Though brief, Wilson's introduction touches upon both the challenges of writing a story that comes from racist origins. The difficulty is found in being true to the period, while striving to avoid writing from a hateful perspective. This is not really the first time this author has trod this line, since he wrote Black Wind, a dark fantasy novel set during World War Two that tackles a plot that circles around the rather horrifying activities of a splinter group of Japanese patriots. The line is a difficult one to walk, one that will never be universally accepted. Wilson remains unapologetic about his choices though, which is somewhat refreshing. He lets his fiction stand on its own.
The stories themselves are all period pieces, set in 1938 San Francisco. The three protagonists are all white folks, cops or PIs, who encounter the Chinese as part of criminal investigations, which all touch upon a mysterious figure known only as The Mandarin.
The first piece, "Sex Slaves of the Dragon Tong," details inexperienced police detective Brannigan's efforts to find a kidnapped woman. This woman has fallen prey to a Chinese tong (gang) who make their living as slave traders. The tong itself owes allegiance to that shadowy figure known only as The Mandarin, who has granted them limited permission to pursue their business. Here we have a setup that is classic pulp, and yet it is not content to blindly follow Rohmer's footsteps.
In one fifth of the length of Rohmer's novel, Wilson's "Sex Slaves of the Dragon Tong" does something no other Yellow Peril inspired story does. Not content to only deliver an earnest white protagonist who uses the insulting jargon like a workman talking about his business, the story also gives us several thinking, empathetic Chinese characters instead of Rohmer's caricatures.
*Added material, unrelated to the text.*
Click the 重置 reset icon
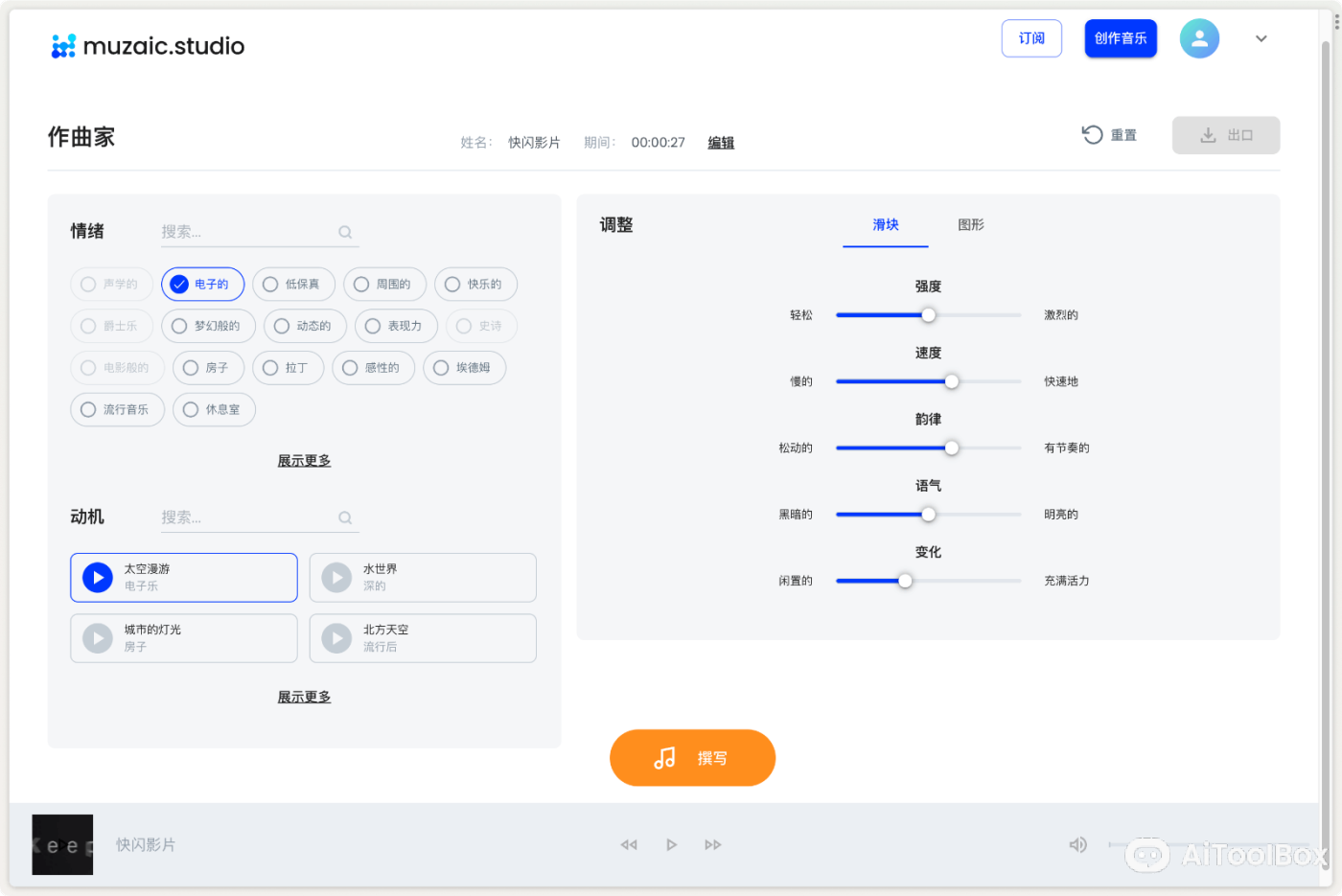Image resolution: width=1342 pixels, height=896 pixels. point(1092,135)
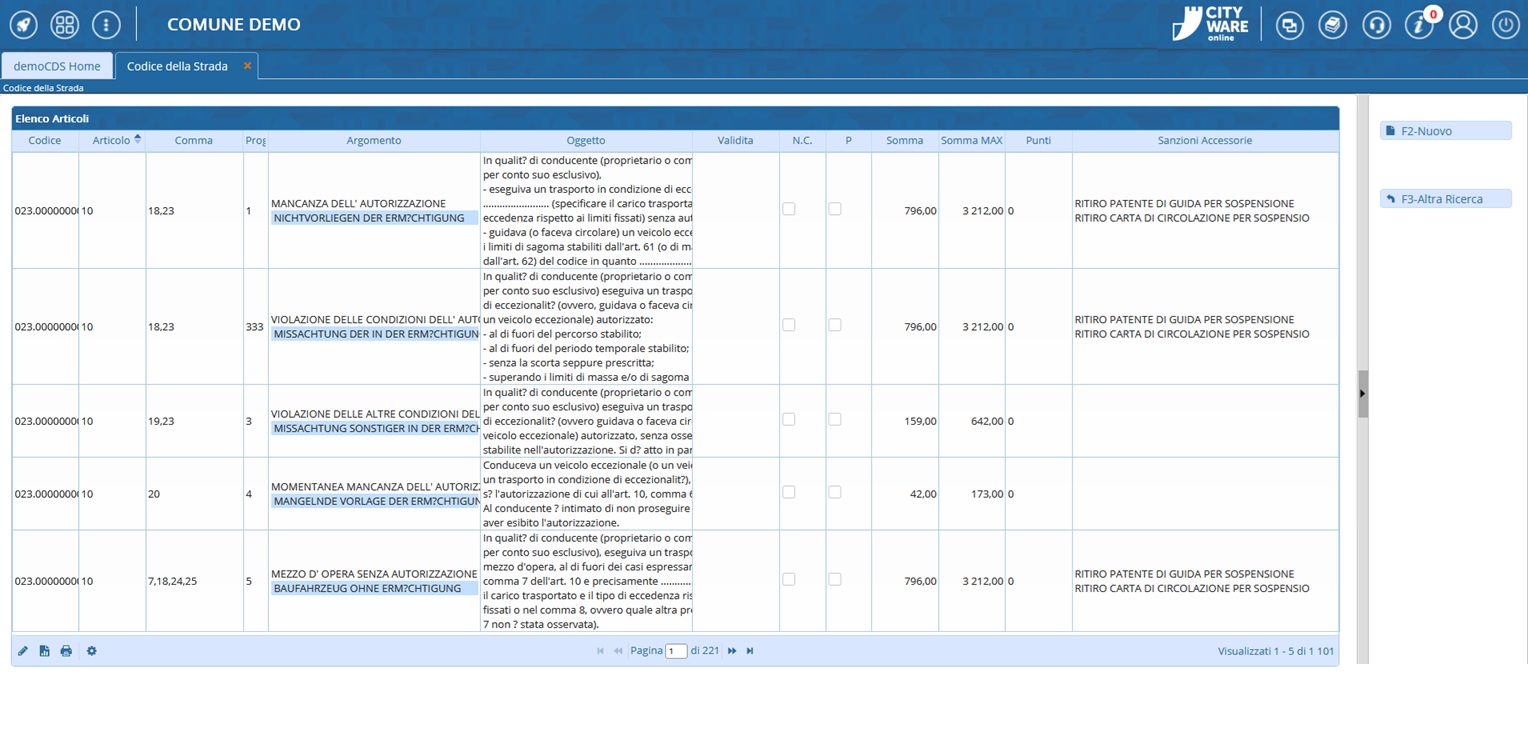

Here we find rival outlooks and factions in a Tong. When The Mandarin finally shows up, his character has depth. He retains Dr. Fu Manchu's enigmatic quality but he is a more believable force of nature who could unleash widespread destruction at a whim but who chooses not to (yet). He lacks the cartoon quality of Rohmer's Fu Manchu, who loses all menace by degenerating into a cackling caricature.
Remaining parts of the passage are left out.